À l’heure actuelle, la fabrication sérieuse a repris dans les grandes manufactures d’armes en concentrant la main-d’œuvre disponible sur un petit nombre de modèles anciennement sélectionnés, modèles pour lesquels l’outillage permettait de repartir de suite sans tâtonnements. En ce qui concerne les matières premières, il est constant que les périodes de guerre ont toujours fait progresser la métallurgie, et, du côté de la qualité des aciers, il est certain que l’industrie armurière n’aura que l’embarras du choix dès que les producteurs auront repris leur activité. En ce qui concerne la quantité, cette dernière est, comme beaucoup d’autres choses, conditionnée par la question du combustible, mais les chasseurs peuvent être certains que les grandes maisons tiennent à honorer leur signature et ne sortiront la nouvelle production qu’à la cadence correspondant à leur alimentation en matières premières de qualité.

Il n’y a donc aucune raison pour que les armes de 1946 soient inférieures à celles d’avant guerre au double point de vue de la sécurité et de la durée.

Reste à examiner la réalisation de perfectionnements sensationnels. Nier le progrès, c’est s’assurer des démentis quotidiens, et nous n’aurons garde d’affirmer que l’arme de chasse n’est plus perfectible dans quelques détails, mais on peut prévoir que, dans l’ensemble, elle restera assez voisine de ce que nous connaissons déjà. Nos lecteurs savent que la portée efficace d’un fusil est limitée par le poids de la charge, par conséquent par celui de l’arme, et par l’intensité acceptable pour le recul. La valeur de ces deux dernières quantités est elle-même limitée par la constitution humaine, et il s’ensuit que, dans l’avenir, nous ne pourrons guère nous écarter des calibres usuels et de leurs charges standard. Un progrès ne serait réalisable dans cette voie que par l’étude d’une arme à frein de recul, intéressante pour certains tirs, mais qui n’aurait pas l’universalité d’emploi du fusil normal en raison même de sa complexité.

Du côté des groupements, ce sont encore les aptitudes humaines qui interviennent.

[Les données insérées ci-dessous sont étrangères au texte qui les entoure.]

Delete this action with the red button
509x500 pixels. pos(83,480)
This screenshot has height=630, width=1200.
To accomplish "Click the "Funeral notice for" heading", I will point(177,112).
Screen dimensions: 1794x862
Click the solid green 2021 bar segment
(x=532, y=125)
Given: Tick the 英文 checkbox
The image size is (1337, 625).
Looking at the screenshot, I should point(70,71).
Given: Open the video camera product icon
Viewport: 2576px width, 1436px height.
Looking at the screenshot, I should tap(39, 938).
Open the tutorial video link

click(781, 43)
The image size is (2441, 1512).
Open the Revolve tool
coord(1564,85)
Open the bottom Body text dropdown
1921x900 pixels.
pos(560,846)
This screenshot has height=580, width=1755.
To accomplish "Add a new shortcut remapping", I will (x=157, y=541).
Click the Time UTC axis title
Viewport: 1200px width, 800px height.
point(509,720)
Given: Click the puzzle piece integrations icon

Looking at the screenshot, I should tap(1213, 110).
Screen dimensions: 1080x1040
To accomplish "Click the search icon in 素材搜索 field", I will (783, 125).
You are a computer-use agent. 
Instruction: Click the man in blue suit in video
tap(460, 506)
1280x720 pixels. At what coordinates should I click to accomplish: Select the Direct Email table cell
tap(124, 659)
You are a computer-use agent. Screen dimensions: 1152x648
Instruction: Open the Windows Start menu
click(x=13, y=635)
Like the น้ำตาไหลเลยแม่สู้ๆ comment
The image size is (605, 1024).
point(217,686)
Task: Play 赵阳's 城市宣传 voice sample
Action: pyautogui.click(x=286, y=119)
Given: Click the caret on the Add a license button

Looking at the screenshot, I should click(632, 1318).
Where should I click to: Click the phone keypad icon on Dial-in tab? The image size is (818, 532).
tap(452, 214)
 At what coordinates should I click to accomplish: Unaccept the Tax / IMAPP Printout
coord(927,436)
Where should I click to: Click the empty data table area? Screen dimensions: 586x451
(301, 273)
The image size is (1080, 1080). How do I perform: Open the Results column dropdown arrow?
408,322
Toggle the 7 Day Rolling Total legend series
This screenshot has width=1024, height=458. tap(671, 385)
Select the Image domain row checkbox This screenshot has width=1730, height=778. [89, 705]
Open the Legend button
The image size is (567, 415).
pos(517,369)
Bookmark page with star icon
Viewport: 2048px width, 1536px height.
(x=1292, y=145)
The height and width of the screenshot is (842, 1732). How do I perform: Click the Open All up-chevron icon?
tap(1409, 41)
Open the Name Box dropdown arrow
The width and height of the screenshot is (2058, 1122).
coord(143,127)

Nous avons fréquemment répété dans nos causeries que, si l’on peut, avec certains chokes et certains plombs, obtenir un groupement de 80 p. 100 aux distances normales, ce groupement est parfaitement inutilisable sur le terrain de chasse et qu’un choke de 70 p. 100 convient parfaitement à la majorité des tireurs, associé à un demi-choke de 50 à 55 p. 100. Il est donc bien inutile de rêver de canons « super-choke » ; sauf pour le tir au posé, et encore, l’adresse moyenne des chasseurs ne pourrait les utiliser.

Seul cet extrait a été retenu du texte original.